FINDING CHAMPIONSCritical to the success of any entrepreneurial endeavor is support from top leaders and accountability. The CIA's Graver says the directorate would not have succeeded had agency brass not given their blessing early on. Every time leadership changed at the agency, that support became even more important. Each time the administration changed, some in the directorate feared the new leaders would pull the plug on the working capital fund. That has not happened. Operations were consolidated under the chief financial officer, but the directorate made a strong case for staying in operation and has plans to expand into new services.
"It's important to have consistency [in leadership] over time," says Ronald Orr, principal deputy assistant secretary for installations, environment and logistics at the Air Force. He ran Defense's Business Initiatives Council until April. "We tend to think these changes will occur overnight. They take years . . . We have to figure out how to keep moving forward even as we revisit our missions." Operating without that support can lead to failure. The Treasury Department was forced to close down a franchise fund that offered training for inspectors general. The group, which operated under the auspices of Treasury's inspector general's office but owed its creation to the Treasury Franchise Fund, was successful for its first two years-1998 and 1999. But in 2000, top leaders at the inspector general's office changed. There was little support for the franchise operation and a great deal of micromanaging, according to department staff. That lead to a high rate of turnover within the business unit, especially among its top officials.

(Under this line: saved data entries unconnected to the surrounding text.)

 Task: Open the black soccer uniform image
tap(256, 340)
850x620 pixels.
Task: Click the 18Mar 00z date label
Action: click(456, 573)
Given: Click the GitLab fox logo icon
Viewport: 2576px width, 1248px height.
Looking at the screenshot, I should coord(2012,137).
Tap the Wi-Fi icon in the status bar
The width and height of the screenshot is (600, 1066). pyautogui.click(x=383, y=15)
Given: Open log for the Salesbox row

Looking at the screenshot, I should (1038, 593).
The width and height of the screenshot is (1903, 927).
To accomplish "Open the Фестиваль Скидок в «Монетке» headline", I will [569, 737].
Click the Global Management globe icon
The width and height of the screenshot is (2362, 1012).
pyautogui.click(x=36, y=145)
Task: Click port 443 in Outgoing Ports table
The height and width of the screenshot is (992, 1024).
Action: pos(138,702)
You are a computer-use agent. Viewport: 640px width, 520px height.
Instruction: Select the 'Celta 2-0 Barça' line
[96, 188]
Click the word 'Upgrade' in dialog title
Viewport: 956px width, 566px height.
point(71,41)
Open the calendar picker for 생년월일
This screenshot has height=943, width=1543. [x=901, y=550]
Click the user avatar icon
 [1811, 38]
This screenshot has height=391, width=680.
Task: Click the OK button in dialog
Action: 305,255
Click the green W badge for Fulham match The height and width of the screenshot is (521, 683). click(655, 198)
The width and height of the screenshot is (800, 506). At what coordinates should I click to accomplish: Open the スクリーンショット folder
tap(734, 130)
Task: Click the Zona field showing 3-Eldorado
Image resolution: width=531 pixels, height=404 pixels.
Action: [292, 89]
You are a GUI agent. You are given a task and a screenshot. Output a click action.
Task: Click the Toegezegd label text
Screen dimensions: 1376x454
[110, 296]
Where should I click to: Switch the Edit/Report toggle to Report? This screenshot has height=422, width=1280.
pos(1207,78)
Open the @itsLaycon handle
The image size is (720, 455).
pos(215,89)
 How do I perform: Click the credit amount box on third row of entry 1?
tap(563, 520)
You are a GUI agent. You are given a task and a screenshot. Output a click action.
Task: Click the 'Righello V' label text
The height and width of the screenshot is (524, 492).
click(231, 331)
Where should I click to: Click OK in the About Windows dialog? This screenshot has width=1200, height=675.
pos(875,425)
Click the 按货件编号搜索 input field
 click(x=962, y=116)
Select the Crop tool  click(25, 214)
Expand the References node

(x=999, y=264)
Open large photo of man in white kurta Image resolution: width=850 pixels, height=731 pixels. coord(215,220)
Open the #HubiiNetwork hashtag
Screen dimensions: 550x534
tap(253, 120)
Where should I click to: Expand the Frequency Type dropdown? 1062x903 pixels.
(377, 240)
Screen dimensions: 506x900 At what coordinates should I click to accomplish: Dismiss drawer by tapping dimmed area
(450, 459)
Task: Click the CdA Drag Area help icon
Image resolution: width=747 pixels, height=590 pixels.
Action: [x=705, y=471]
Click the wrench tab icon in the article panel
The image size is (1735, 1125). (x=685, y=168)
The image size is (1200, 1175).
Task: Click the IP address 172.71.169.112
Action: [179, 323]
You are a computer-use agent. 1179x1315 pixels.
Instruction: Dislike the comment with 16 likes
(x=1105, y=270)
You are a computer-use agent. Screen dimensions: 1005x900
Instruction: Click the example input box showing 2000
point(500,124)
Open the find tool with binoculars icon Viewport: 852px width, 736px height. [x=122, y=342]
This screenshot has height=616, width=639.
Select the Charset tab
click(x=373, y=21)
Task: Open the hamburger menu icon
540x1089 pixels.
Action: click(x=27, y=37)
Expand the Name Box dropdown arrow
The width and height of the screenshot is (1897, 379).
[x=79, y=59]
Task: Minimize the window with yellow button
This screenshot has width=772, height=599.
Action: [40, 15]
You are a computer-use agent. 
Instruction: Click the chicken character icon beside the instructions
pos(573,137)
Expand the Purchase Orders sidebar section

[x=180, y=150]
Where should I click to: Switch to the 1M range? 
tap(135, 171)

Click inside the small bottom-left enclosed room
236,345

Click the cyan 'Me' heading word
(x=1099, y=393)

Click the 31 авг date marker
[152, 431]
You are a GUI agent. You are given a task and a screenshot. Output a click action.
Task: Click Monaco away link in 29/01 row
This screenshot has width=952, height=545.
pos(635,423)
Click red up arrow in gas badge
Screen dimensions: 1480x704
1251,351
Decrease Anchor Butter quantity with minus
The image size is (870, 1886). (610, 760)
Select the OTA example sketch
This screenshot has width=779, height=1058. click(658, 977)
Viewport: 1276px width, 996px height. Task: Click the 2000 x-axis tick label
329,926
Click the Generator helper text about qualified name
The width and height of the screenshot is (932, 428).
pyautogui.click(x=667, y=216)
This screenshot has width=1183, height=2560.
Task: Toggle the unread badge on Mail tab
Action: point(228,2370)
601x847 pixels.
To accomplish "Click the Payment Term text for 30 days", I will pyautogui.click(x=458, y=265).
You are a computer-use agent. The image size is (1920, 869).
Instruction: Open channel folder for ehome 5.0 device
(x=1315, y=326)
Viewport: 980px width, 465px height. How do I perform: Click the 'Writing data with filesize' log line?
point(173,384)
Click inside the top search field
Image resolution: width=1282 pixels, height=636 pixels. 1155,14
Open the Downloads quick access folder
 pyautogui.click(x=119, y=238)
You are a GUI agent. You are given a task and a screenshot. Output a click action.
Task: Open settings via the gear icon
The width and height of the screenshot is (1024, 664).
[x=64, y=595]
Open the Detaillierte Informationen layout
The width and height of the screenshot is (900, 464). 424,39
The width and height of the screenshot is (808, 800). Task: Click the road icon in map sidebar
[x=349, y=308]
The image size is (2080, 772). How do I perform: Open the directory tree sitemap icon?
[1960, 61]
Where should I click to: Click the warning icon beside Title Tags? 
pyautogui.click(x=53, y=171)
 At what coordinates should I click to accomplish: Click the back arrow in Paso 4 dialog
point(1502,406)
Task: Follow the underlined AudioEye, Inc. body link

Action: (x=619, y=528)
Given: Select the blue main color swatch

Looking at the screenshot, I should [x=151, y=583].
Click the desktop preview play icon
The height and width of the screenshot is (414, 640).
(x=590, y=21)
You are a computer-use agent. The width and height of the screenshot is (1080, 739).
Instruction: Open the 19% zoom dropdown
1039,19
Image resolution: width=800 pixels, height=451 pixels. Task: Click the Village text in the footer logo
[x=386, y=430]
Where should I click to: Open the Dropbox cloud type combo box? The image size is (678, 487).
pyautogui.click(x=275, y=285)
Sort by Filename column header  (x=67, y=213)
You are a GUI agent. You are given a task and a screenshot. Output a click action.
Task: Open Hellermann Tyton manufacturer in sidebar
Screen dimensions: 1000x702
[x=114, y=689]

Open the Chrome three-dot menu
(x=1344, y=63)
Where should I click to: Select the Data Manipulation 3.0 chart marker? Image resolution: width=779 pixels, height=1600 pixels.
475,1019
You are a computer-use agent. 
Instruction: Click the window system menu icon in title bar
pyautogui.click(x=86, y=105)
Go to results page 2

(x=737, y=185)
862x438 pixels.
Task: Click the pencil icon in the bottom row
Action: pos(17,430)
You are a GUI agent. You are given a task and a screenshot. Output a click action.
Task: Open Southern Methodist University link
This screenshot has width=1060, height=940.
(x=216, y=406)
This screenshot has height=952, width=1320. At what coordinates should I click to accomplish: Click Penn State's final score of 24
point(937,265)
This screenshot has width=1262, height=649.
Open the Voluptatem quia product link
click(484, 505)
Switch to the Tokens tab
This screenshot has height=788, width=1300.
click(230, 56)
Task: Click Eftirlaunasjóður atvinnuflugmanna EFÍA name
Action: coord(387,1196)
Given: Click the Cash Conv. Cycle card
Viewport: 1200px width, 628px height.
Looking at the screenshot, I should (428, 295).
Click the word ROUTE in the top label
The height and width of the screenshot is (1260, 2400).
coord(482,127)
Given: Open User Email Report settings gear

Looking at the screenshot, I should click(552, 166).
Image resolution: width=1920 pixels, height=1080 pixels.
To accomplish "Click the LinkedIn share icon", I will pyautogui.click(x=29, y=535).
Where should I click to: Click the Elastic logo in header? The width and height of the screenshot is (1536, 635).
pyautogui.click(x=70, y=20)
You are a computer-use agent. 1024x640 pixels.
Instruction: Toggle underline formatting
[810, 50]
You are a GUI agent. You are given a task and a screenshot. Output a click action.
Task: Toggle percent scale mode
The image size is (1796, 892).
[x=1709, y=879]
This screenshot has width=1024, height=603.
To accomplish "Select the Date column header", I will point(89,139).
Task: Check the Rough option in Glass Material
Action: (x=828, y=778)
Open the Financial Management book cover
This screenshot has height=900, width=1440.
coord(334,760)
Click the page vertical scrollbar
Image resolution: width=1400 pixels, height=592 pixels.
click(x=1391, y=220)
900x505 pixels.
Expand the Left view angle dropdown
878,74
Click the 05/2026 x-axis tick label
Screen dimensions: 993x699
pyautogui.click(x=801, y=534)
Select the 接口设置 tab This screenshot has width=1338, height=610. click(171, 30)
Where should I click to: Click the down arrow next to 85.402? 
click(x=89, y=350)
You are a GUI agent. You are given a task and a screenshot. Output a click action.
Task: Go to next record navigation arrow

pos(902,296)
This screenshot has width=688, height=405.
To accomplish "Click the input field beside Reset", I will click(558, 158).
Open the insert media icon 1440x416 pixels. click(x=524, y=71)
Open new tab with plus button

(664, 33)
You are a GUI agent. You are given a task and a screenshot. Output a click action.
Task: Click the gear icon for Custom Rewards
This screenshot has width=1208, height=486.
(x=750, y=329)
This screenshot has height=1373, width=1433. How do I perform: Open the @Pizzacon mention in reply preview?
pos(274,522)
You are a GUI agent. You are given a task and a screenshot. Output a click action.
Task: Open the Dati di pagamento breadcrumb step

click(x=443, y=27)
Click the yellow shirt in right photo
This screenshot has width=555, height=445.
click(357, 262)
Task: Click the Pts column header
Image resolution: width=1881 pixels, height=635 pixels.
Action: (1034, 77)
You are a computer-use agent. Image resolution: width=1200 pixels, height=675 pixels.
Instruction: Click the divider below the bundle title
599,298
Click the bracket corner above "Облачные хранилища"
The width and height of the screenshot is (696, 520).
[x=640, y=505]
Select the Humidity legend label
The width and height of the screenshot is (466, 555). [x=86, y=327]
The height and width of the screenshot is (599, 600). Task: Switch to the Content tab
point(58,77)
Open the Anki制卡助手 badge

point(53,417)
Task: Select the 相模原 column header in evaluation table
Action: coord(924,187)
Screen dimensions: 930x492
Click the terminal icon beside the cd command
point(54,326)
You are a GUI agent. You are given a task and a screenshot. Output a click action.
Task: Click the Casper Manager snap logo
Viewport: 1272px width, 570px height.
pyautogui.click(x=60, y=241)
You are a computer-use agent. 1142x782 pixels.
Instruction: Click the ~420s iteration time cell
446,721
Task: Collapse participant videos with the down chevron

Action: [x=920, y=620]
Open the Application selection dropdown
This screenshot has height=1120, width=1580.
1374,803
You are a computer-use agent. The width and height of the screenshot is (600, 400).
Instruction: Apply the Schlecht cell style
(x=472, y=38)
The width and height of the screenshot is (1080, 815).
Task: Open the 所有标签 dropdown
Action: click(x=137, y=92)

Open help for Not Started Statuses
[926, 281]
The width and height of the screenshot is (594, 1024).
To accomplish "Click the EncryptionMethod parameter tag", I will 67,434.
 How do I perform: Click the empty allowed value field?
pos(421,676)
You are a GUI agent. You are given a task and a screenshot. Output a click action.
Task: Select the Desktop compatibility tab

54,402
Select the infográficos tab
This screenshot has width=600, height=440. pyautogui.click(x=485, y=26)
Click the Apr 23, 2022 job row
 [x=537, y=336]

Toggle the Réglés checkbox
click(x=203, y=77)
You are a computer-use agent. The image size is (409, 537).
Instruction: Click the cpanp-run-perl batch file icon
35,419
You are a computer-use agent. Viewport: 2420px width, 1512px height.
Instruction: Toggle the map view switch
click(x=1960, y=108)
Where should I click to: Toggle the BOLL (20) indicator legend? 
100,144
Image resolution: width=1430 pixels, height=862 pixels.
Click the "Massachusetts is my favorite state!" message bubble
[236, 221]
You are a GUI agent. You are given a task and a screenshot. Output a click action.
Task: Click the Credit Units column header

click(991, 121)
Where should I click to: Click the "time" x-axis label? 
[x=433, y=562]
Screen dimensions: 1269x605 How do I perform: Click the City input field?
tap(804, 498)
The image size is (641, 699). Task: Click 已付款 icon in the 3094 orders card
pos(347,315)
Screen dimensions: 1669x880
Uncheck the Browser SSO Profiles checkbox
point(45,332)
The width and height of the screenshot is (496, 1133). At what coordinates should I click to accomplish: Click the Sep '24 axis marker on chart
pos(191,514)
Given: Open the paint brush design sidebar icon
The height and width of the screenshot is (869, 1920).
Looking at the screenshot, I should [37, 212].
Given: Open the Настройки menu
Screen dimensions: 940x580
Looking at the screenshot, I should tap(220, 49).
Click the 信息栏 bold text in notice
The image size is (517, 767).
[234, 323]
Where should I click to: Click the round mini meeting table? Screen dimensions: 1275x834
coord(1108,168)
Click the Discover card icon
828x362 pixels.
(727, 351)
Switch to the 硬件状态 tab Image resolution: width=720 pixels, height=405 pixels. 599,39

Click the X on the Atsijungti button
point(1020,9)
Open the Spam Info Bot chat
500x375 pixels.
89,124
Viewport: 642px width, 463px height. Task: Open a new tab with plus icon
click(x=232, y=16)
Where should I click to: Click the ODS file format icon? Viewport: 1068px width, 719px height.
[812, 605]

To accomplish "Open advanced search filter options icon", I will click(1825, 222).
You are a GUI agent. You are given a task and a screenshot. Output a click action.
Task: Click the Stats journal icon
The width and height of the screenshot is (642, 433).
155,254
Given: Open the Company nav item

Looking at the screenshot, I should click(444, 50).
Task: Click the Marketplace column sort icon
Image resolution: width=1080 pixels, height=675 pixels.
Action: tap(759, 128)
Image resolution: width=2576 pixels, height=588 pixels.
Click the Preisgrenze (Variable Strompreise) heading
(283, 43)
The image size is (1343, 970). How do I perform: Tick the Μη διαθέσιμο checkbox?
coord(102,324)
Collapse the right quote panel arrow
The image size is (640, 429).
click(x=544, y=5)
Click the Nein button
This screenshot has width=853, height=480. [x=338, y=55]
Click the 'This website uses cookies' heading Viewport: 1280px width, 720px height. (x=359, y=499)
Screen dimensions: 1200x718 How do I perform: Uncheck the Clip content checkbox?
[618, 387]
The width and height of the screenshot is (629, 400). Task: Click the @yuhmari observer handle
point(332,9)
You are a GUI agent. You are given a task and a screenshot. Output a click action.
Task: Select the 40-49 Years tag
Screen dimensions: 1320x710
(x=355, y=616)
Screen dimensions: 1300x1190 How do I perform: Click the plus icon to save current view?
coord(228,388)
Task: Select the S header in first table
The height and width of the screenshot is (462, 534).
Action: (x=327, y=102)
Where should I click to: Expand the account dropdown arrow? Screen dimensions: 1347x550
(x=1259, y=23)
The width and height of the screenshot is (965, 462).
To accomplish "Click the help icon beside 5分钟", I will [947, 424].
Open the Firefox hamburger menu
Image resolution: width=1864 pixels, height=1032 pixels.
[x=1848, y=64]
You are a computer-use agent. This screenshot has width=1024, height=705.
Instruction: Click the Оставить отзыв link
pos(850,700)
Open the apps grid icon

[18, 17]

Without continuity and support at the top, the business unit lacked sufficient revenues in 2000 and 2001 to cover costs, a key requirement for any franchise fund to be successful. As a result, it was shut down.
"If you don't have strong leadership, the whole thing is going to collapse," says Barry Hudson, managing director of Treasury's Franchise Fund. "Leadership means many things to many people. At that unit it meant giving them the tools to operate and help them grow. That wasn't happening. They couldn't start new programs to generate new revenue and satisfy their customers."
Serlin says all federal agencies should be looking for ways to apply entrepreneurial ideas to their operations. If implemented successfully, they ultimately allow agencies to reduce overhead and spend more time on mission-related activities.
"There is misnomer at work. People in government think that being more businesslike means make a profit," adds Kay McGuire, an expert on change management at the Army Corps of Engineers. "I think that it means top leaders and citizens are asking us to adopt more businesslike practices. Instead having a piece of paper handled seven times, maybe it only needs to be handled three times. Everyone, even those in the appropriated world, can start adopting some of these practices."